**Extracted data:**
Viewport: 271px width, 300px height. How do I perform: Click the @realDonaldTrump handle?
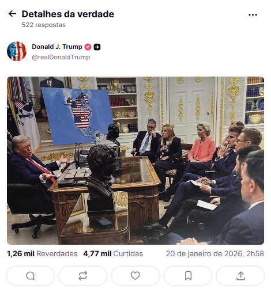tap(61, 57)
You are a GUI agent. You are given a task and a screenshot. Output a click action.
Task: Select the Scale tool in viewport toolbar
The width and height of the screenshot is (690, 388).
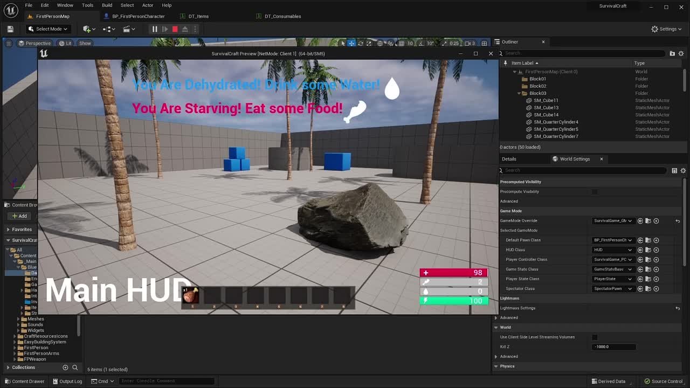369,43
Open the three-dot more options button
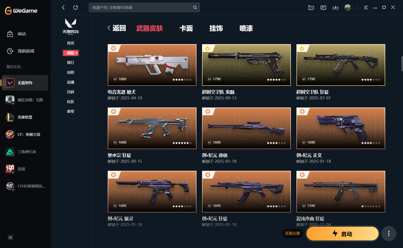Screen dimensions: 403x248 [389, 234]
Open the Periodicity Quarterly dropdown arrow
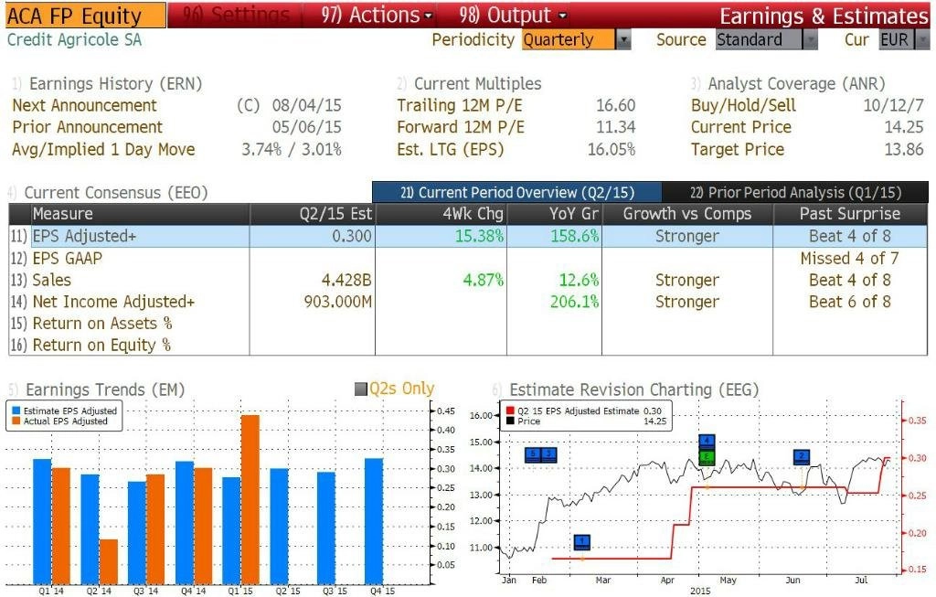 click(x=623, y=40)
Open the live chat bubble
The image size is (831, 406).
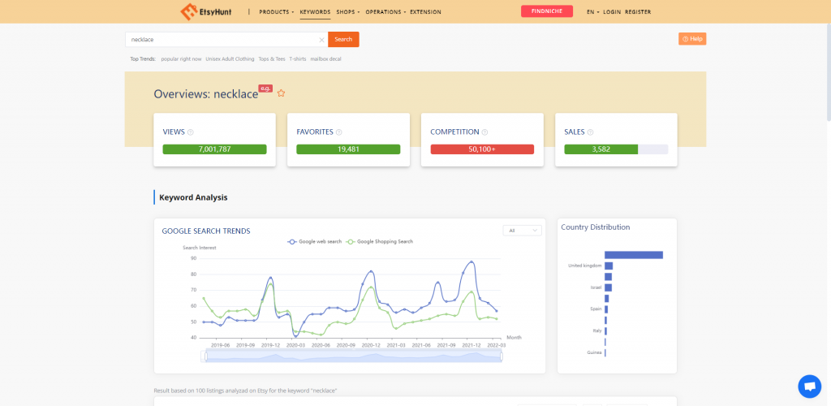pyautogui.click(x=809, y=386)
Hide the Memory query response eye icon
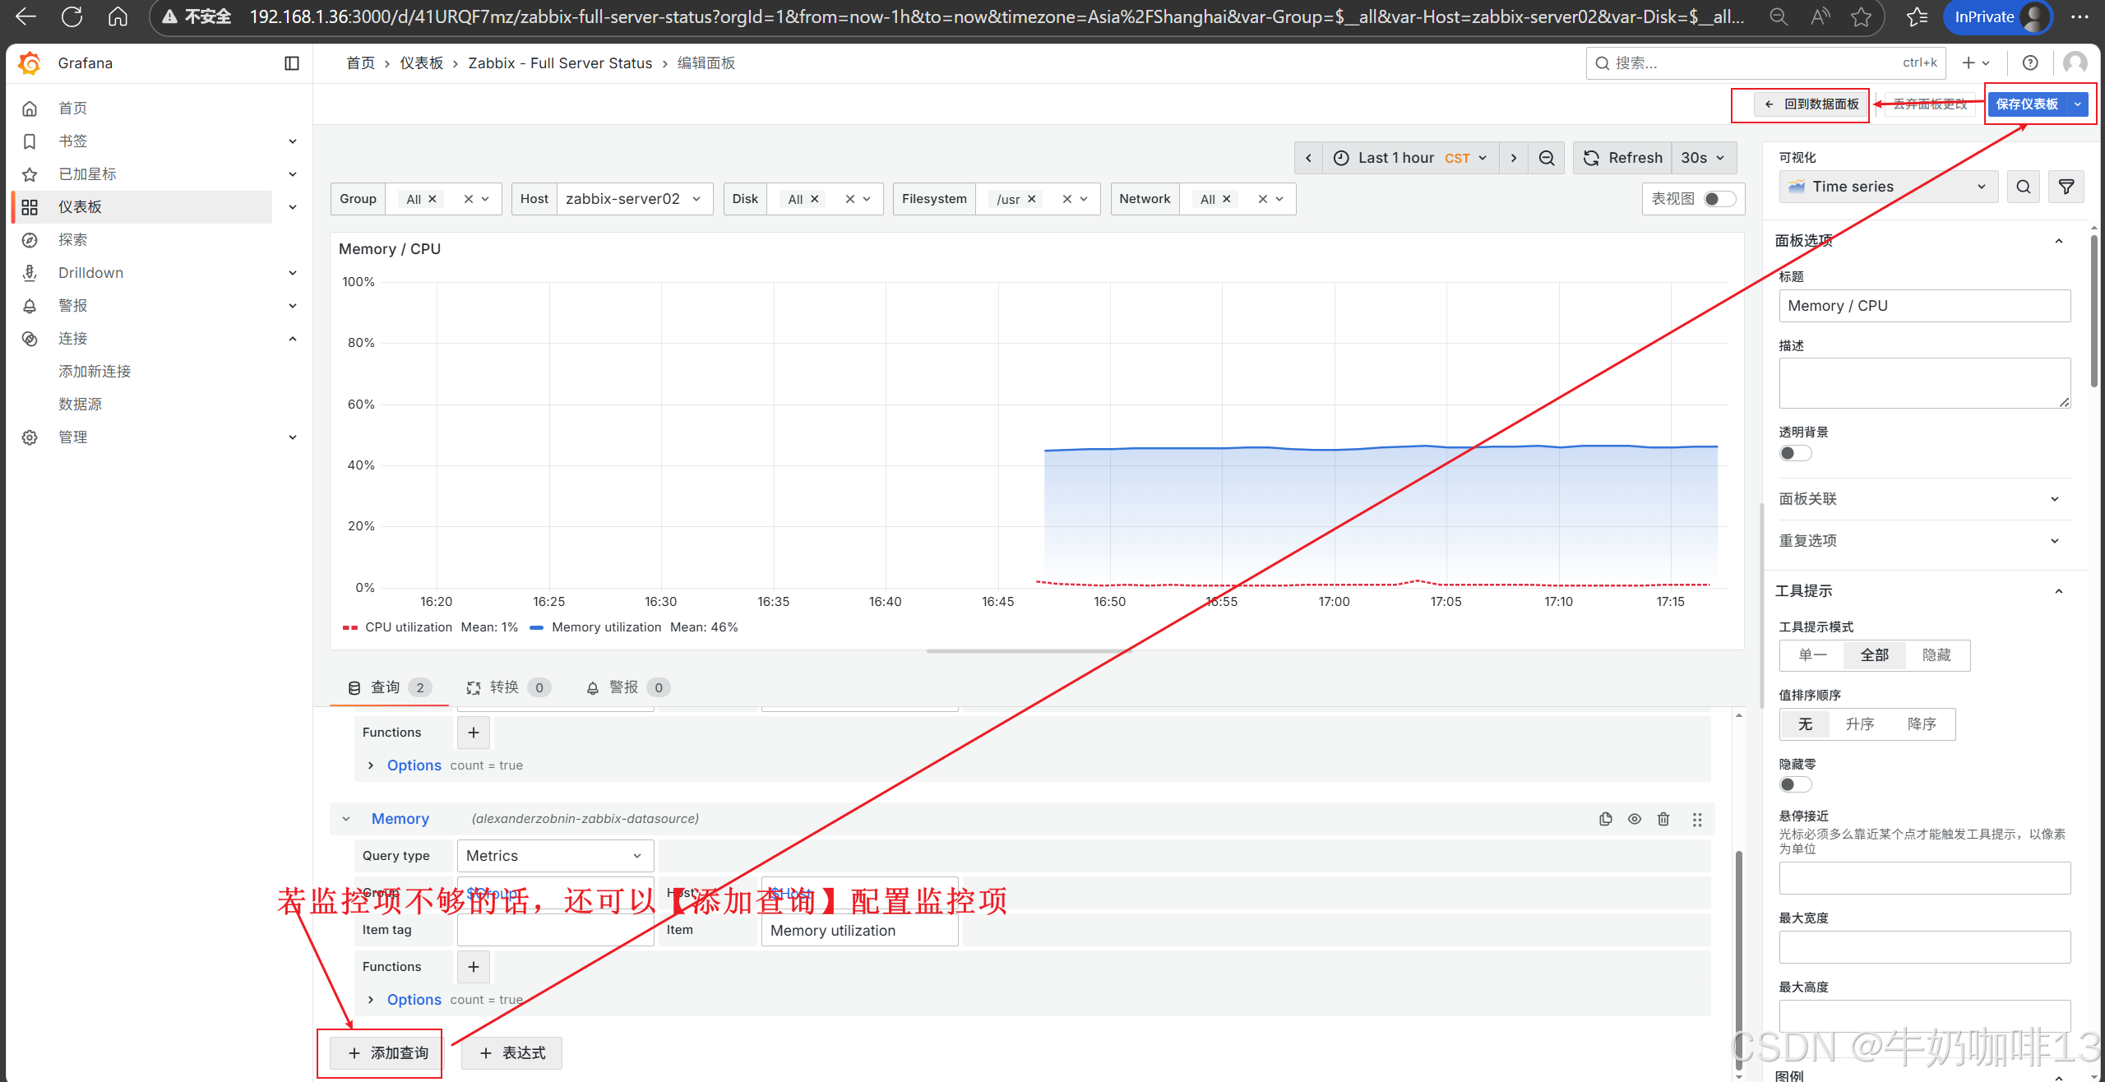The width and height of the screenshot is (2105, 1082). (1634, 819)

**Prompt:** Return the lines word for word, beginning at the line that contains "You are a GUI" and stopping after the final line above. Include both ends and leave the pictures out.

**Answer to this task:**
You are a GUI agent. You are given a task and a screenshot. Output a click action.
Task: Select the Scale tool in viewport toolbar
The width and height of the screenshot is (690, 388).
369,43
Open the three-dot more options button
Screen dimensions: 403x248 [389, 234]
Open the Periodicity Quarterly dropdown arrow
 click(x=623, y=40)
Open the live chat bubble
The image size is (831, 406).
pyautogui.click(x=809, y=386)
Hide the Memory query response eye icon
The width and height of the screenshot is (2105, 1082). (1634, 819)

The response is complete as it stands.